───── Dataset records

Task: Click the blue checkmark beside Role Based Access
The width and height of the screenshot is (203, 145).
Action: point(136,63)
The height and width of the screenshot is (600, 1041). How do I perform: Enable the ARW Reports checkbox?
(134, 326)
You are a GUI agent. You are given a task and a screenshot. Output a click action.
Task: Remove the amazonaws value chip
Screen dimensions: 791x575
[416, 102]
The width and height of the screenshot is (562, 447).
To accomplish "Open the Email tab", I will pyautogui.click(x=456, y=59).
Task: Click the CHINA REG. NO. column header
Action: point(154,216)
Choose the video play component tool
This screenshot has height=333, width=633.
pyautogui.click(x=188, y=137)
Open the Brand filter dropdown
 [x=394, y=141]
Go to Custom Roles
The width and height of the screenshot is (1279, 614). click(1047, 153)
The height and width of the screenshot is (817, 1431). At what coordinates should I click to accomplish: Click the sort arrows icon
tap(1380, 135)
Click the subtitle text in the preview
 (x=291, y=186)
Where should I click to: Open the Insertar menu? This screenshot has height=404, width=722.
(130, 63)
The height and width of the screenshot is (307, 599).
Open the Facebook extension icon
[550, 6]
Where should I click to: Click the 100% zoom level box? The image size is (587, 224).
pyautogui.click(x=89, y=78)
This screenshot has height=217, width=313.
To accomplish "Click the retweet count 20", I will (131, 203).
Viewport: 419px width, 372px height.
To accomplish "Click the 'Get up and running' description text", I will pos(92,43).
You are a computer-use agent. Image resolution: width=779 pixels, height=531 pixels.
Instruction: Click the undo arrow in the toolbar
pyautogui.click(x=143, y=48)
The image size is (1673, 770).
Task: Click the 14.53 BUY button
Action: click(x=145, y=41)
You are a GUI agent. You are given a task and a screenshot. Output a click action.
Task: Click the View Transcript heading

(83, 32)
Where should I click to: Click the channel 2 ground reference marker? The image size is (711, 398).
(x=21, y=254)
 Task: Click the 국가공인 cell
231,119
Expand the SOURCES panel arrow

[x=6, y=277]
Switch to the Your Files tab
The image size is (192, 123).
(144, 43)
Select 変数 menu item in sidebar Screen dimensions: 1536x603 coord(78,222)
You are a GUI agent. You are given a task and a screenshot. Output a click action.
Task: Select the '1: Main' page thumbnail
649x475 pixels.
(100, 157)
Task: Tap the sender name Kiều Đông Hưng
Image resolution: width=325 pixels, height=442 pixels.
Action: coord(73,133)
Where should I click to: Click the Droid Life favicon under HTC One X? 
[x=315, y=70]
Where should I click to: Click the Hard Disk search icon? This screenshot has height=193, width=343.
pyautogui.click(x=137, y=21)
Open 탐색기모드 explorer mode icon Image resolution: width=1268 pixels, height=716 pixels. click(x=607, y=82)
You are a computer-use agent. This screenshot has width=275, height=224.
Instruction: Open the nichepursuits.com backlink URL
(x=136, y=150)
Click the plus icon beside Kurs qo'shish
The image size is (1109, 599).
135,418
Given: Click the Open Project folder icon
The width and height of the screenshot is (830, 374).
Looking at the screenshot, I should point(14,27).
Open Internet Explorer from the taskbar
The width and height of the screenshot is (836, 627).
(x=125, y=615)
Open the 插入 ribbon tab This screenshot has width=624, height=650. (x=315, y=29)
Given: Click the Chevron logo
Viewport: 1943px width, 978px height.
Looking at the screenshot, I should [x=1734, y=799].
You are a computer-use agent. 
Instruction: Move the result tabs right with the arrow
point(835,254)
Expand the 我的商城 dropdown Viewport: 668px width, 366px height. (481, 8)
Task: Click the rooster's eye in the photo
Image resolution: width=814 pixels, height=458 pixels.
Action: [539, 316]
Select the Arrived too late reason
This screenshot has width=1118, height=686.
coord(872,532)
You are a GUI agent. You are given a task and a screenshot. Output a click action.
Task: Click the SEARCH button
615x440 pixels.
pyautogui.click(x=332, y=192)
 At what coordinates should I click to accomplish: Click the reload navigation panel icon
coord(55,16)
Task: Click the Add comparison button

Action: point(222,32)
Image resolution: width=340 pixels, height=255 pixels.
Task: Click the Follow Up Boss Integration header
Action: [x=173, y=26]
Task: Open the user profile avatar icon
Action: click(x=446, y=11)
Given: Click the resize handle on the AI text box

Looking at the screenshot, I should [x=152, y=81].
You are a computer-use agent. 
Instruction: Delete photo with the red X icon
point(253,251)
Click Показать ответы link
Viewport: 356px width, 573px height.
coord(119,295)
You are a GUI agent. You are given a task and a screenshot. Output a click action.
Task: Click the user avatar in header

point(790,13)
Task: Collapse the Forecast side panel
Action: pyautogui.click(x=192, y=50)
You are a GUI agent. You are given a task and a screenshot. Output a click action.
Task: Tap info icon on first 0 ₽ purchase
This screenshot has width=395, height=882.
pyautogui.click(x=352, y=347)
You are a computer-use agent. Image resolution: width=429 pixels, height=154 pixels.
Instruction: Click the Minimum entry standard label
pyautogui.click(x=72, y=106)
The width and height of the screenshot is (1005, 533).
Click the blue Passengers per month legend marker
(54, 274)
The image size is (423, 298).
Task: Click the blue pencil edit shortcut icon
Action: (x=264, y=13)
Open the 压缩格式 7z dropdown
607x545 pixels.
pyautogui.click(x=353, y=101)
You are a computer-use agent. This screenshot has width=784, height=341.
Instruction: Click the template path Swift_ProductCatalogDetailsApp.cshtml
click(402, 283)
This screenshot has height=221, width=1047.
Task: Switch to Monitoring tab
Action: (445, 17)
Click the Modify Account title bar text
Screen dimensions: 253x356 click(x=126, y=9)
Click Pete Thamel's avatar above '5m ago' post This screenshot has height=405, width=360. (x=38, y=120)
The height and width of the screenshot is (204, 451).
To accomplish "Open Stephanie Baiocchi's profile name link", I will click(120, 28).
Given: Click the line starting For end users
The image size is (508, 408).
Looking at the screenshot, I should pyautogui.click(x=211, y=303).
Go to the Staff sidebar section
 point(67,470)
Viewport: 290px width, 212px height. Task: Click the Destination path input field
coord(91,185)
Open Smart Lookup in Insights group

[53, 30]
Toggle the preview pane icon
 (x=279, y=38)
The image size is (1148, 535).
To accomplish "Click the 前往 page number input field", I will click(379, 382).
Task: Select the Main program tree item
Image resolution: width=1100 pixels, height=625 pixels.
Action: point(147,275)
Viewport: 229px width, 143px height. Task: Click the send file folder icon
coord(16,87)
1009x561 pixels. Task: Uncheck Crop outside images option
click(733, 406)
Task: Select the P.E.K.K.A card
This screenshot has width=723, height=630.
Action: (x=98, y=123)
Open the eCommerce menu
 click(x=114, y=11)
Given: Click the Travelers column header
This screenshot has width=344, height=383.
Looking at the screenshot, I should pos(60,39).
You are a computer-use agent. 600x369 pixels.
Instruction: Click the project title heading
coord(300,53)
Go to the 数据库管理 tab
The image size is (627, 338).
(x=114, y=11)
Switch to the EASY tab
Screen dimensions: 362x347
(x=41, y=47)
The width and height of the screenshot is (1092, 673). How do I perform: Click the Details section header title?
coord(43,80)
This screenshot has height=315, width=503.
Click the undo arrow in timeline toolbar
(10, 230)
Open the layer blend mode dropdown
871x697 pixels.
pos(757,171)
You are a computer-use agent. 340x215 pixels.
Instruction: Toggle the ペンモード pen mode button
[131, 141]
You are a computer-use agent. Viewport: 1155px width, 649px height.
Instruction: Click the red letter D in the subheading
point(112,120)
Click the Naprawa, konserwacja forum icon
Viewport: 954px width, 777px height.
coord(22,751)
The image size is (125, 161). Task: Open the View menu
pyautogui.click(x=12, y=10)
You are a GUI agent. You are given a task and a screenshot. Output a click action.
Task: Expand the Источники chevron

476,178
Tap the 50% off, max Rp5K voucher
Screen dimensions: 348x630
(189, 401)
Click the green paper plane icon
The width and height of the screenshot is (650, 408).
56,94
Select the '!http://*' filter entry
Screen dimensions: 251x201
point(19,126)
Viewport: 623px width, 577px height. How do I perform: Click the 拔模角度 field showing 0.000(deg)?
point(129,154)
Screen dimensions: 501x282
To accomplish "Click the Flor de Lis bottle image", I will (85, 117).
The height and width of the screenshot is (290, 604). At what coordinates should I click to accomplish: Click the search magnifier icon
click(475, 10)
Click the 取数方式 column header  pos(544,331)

──────────

• Your instructions
Set out every line from the material that contains the string "computer".

• Problem solution
You are a computer-use agent. Image resolution: width=779 pixels, height=531 pixels.
You are a computer-use agent. This screenshot has width=275, height=224.
You are a computer-use agent. 
You are a computer-use agent. 
You are a computer-use agent. Image resolution: width=429 pixels, height=154 pixels.
You are a computer-use agent. This screenshot has width=784, height=341.
You are a computer-use agent. 600x369 pixels.
You are a computer-use agent. 340x215 pixels.
You are a computer-use agent. Viewport: 1155px width, 649px height.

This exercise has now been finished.